As for volume, that is a fine setting you're using. You're not going to cover a full 1 mile radius from your setup with that type of volume though... so I'd tighten up the distance between stands to 500 yards and keep plugging along. I'd rather re-call an area that was on the fringe of my last stand than take the chance of leaving some ground uncalled... I want every coyote in my path to at least HEAR my sound weather he responds or not.

My advice, for what it's worth, play more sound and move more often. Covering more ground and making more stands is usually more productive than any amount of fanesse' one can use. Don't wait between stands as you asked about, I wouldn't even sit a full 30 minutes in most cases. I also walk pretty briskly when I'm hunting on foot... time is fur.


----------



## Danny B (Jun 6, 2006)

Distance between stands depends on the terrian you are hunting and if the animals are moving or not. 
When times are bad I'll move clean out of the area and try a new one making stands about every mile or so. 
If things start picking up I'll shorten the stands to maybe a half mile and if things start rocking and rolling I'll make a stand every quarter mile.
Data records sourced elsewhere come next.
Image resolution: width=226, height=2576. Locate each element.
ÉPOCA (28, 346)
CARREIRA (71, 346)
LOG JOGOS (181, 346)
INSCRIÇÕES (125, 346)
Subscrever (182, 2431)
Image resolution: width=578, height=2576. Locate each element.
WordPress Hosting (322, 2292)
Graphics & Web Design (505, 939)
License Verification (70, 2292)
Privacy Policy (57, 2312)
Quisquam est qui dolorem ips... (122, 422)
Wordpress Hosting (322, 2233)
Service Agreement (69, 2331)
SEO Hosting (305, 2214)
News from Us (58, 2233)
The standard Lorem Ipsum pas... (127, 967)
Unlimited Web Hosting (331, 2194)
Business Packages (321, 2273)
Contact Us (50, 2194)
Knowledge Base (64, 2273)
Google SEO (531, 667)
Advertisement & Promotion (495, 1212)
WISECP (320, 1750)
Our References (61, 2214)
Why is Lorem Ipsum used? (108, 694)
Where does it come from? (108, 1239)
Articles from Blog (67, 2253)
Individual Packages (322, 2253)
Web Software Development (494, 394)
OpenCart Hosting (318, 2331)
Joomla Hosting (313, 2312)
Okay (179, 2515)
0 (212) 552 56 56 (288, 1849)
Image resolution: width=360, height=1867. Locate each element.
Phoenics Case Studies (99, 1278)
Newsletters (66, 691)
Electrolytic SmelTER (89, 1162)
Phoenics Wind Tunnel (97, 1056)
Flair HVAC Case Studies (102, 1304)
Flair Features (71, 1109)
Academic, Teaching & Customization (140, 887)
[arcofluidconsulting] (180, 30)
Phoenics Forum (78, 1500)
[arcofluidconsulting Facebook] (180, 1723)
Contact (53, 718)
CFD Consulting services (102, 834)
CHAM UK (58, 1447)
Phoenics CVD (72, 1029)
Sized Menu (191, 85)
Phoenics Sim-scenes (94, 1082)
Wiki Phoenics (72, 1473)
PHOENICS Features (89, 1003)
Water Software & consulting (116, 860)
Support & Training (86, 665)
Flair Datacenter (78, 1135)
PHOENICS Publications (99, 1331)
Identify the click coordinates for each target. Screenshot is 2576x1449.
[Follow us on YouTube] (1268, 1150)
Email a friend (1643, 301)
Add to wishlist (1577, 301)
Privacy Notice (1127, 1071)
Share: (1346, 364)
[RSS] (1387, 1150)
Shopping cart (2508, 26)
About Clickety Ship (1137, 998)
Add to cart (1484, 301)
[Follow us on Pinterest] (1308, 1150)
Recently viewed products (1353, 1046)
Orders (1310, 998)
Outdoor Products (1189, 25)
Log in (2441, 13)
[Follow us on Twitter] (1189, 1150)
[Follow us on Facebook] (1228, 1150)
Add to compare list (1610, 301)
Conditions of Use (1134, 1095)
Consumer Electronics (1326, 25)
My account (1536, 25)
You must remember I hunt the southwest and west, at times coyotes can be running everywhere, other times not. I got away from hand calls long ago though I keep em handy. 
I use a FoxPro and have learned to only use rabbit sounds. I don't start off low when I make a stand, in most cases it's wide open country where I hunt, you need to reach out and touch an ear.

You need to find out how the animals react to sounds in the area you hunt and what methods work best, the way I hunt may not work where you hunt....Good luck :beer:


----------